Top of Text for analysis

Personal information
- Nicknames: "Leni", "Lenchen"
- Born: 15 June 1995 (age 31) Radolfzell, Germany
- Years active: 2012–

Sport
- Country: Germany
- Sport: Para alpine skiing
- Disability class: LW12-1
- Events: Downhill Giant slalom slalom Super-G Super combined
- Coached by: Justus Wolf

Medal record
Women's Para alpine skiing
Representing Germany
Paralympic Games
| Gold medal – first place | 2018 Pyeongchang | Slalom sitting |
| Gold medal – first place | 2018 Pyeongchang | Super combined sitting |
| Gold medal – first place | 2022 Beijing | Super combined sitting |
| Gold medal – first place | 2022 Beijing | Slalom sitting |
| Gold medal – first place | 2026 Milano Cortina | Downhill sitting |
| Gold medal – first place | 2026 Milano Cortina | Giant slalom sitting |
| Silver medal – second place | 2014 Sochi | Super-combined sitting |
| Silver medal – second place | 2014 Sochi | Slalom sitting |
| Silver medal – second place | 2022 Beijing | Downhill sitting |
| Silver medal – second place | 2026 Milano Cortina | Super combined sitting |
| Bronze medal – third place | 2014 Sochi | Giant slalom sitting |
World Championships
| Gold medal – first place | 2019 Sella Nevea | Slalom sitting |
| Gold medal – first place | 2021 Lillehammer | Downhill sitting |
| Gold medal – first place | 2021 Lillehammer | Super-G sitting |
| Gold medal – first place | 2021 Lillehammer | Slalom sitting |
| Gold medal – first place | 2021 Lillehammer | Super combined sitting |
| Gold medal – first place | 2023 Lleida | Super-G sitting |
| Gold medal – first place | 2023 Lleida | Alpine combined sitting |
| Gold medal – first place | 2023 Lleida | Giant slalom sitting |
| Gold medal – first place | 2023 Lleida | Slalom sitting |
| Gold medal – first place | 2025 Maribor | Slalom sitting |
| Silver medal – second place | 2013 La Molina | Slalom sitting |
| Silver medal – second place | 2017 Tarvisio | Slalom sitting |
| Silver medal – second place | 2019 Sella Nevea | Downhill sitting |
| Silver medal – second place | 2019 Sella Nevea | Giant slalom sitting |
| Silver medal – second place | 2019 Sella Nevea | Super combined sitting |
| Silver medal – second place | 2023 Lleida | Downhill sitting |
| Silver medal – second place | 2025 Maribor | Giant slalom sitting |
| Bronze medal – third place | 2015 Panorama | Slalom sitting |
| Bronze medal – third place | 2017 Tarvisio | Super combined sitting |

= Anna-Lena Forster =

German Para alpine skier

Anna-Lena Forster (born 15 June 1995) is a German Para alpine skier who competed at the 2014, 2018, 2022 and 2026 Winter Paralympics winning five gold medals.

Bottom of Text for analysis
Top of Data excerpts

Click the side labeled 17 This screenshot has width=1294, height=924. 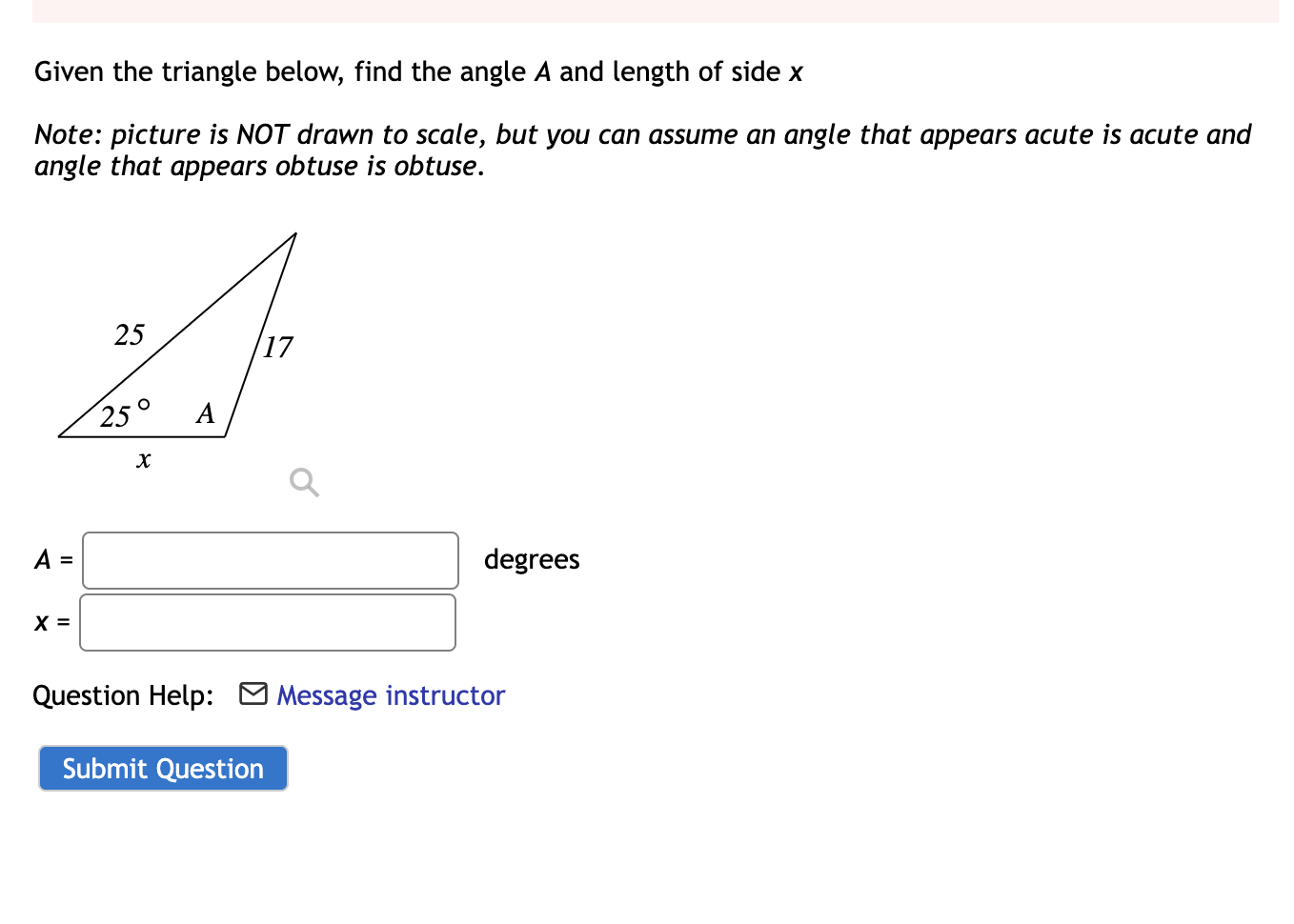(x=278, y=348)
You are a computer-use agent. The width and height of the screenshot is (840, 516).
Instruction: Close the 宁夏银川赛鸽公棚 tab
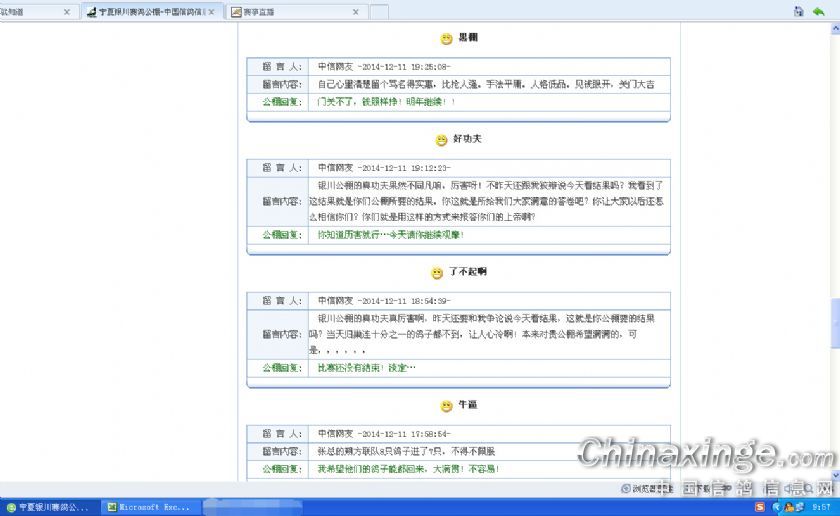[211, 12]
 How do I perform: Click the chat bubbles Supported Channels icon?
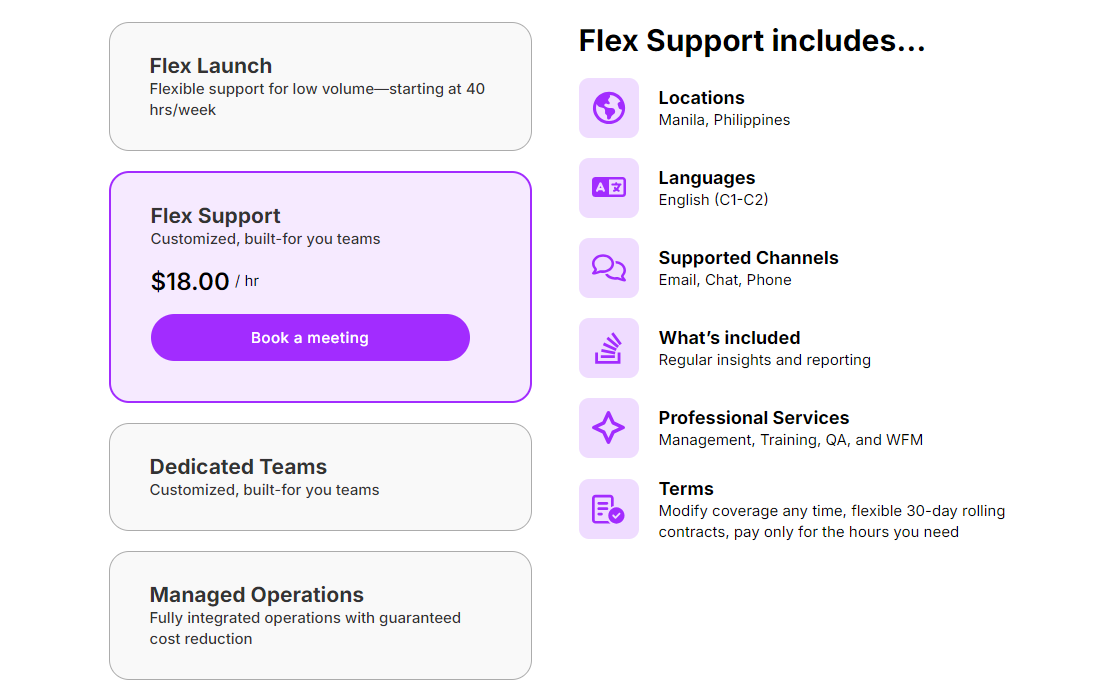pyautogui.click(x=609, y=268)
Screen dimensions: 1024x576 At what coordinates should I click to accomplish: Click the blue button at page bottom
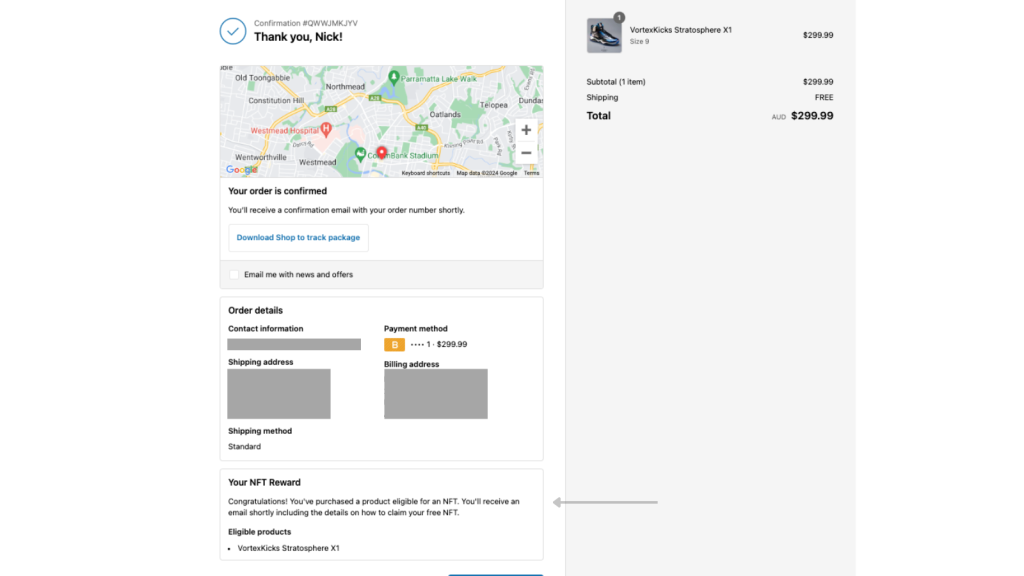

Bottom of Data excerpts

Exercise: Continue the text about the German Para alpine skier Anna-Lena Forster, starting right after its last sentence.

Output of the exercise:
==Early life==
Forster was born in Radolfzell, Konstanz Germany. She was born without a right leg and with bones missing in her left leg. She started skiing at the age of six at the VDK Munchen ski club.

==Career==
Forster competes in the LW12 para-alpine skiing classification using a mono-ski and outriggers.

At the 2013 IPC Alpine Skiing World Championships, she won a silver medal in the women's slalom in a time of 2 minutes 31.31 seconds. She was also placed fourth in the super-combined and fifth in the super-G but she failed to finish the giant slalom.

Forster was selected as part of the German team for the 2014 Winter Paralympics in Sochi, Russia. Competing in the slalom she finished in a time of 2 minutes 14.35 seconds and was identified as the gold medal winner and press releases announcing her victory were posted. She was given gold because her compatriot Anna Schaffelhuber, who finished in a faster time, was disqualified for not having her outriggers in a stationary position at the start of her first run. Following an appeal Schaffelhuber was reinstated and Forster was awarded the silver medal. Forster won her second silver medal of the Games, again finishing behind Schaffelhuber, in the combined. The two German skiers were the only athletes to complete the race. Her third Paralympic medal, a bronze, came in the giant slalom where she finished behind Schaffelhuber and Austrian skier Claudia Lösch in a time of 2 minutes 59.33 seconds. In the downhill Forster came fourth and therefore missed out on a medal. She failed to finish the super-G event.

Forster was nominated for the Baden Sports Personality of the Year award in 2012 and in 2013 she was awarded a gold medal by her home town of Radolfzell to mark her achievements.

She won the silver medal in the women's downhill sitting event at the 2022 Winter Paralympics.